Since I can now see exactly what the bandwidth at home is every 10 minutes, I decided to try and find out how exactly Virgin were limiting the speed. Some deft searching revealed this page, which outlines their traffic management policy. N.B. this is for areas which have received the upstream upgrade, for those that haven’t, this is the appropriate page.
Although the table is a bit opaque, it can be summarised as follows for the Large bundle:
  • Between 1000 and 1500, downloads must not exceed 3GB (600MB/hr)
  • Between 1600 and 2100, downloads must not exceed 1.5GB (300MB/hr)
  • Between 1500 and 2000, uploads must not exceed 1.5GB (300MB/hr)
The rest of the time, any amount of traffic is permitted, and no traffic management will be imposed. Traffic management is a 75% reduction in connection speed (from 10 megabits per second to 2.5 megabits per second in our case) for 5 hours. Interestingly, from 1500 every day, you get one hour to download as much as you like, and it won’t count towards your total for traffic management.

Comparing the bandwidth in Figure 1 and this traffic management information, we were traffic managed on the 19th April between 1900 and midnight. However, I have to say, you get what you pay for the rest of the time: Virgin’s Large bundle (10 megabit line) really is very close to 10 megabits per second most of the time (generally around 9.8 megbits per second).

I do have a script running which backs up my server to my computer at work (when it’s on), but it does incremental backups, and those are scheduled to run at 0440 i.e. in the middle of the night, when there’s no limit on traffic.
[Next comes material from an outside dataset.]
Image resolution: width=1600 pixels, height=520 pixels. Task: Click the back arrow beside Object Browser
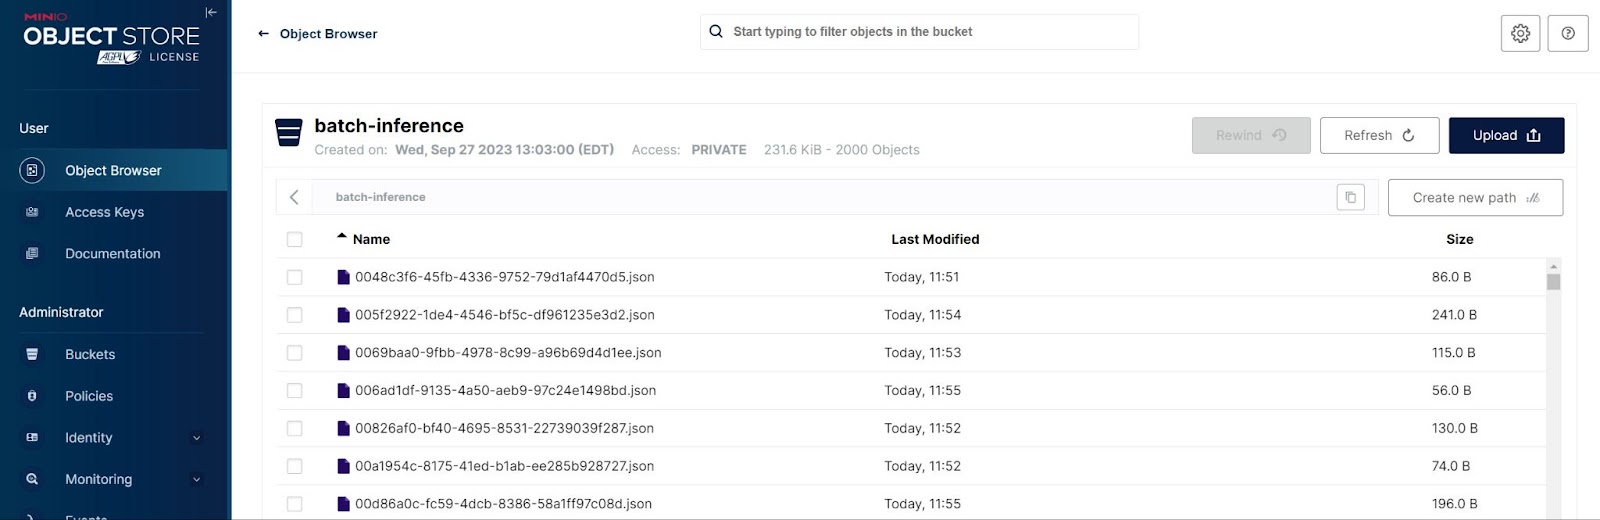[264, 34]
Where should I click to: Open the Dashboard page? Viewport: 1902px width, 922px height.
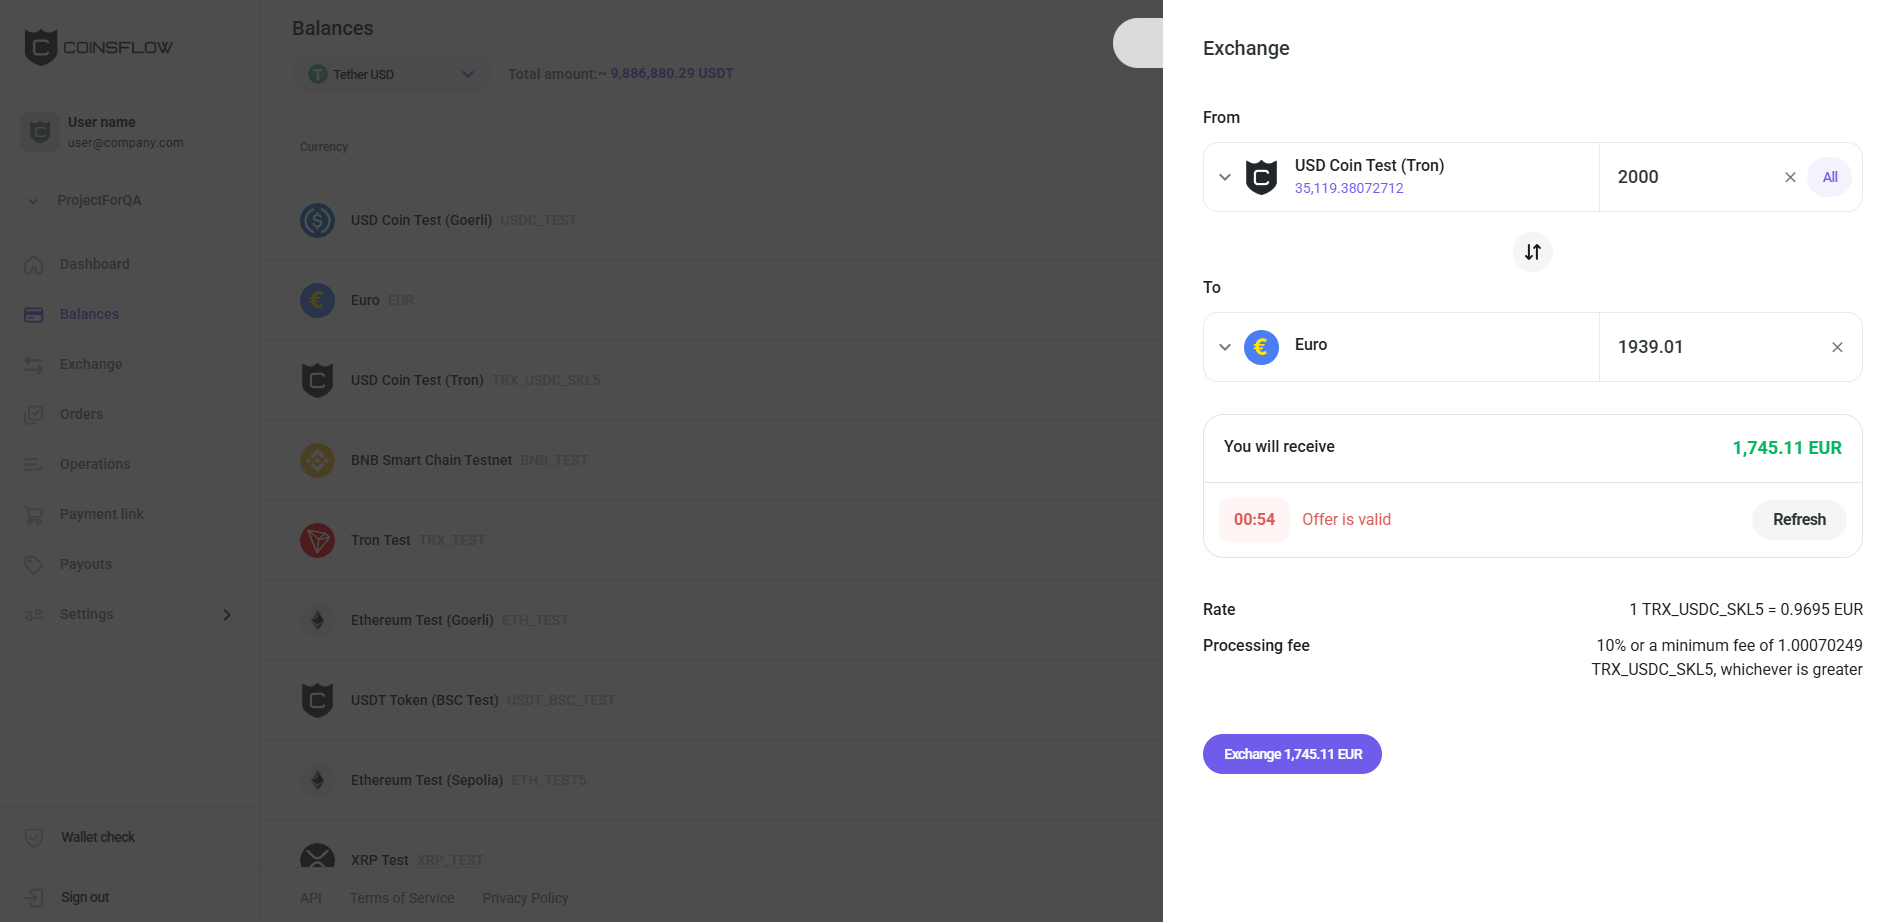[94, 264]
Between 1500 and 2100 I don’t consider us to be a particularly vociferous household when it comes to consumption of material online, yet we still fall into the “very small proportion of customers who are downloading and/or uploading an unusually high amount“. There’s only two of us, and we don’t watch iPlayer very often. We might watch a video every now and then online, but we’re certainly not downloading 600MB of content every hour for five hours straight.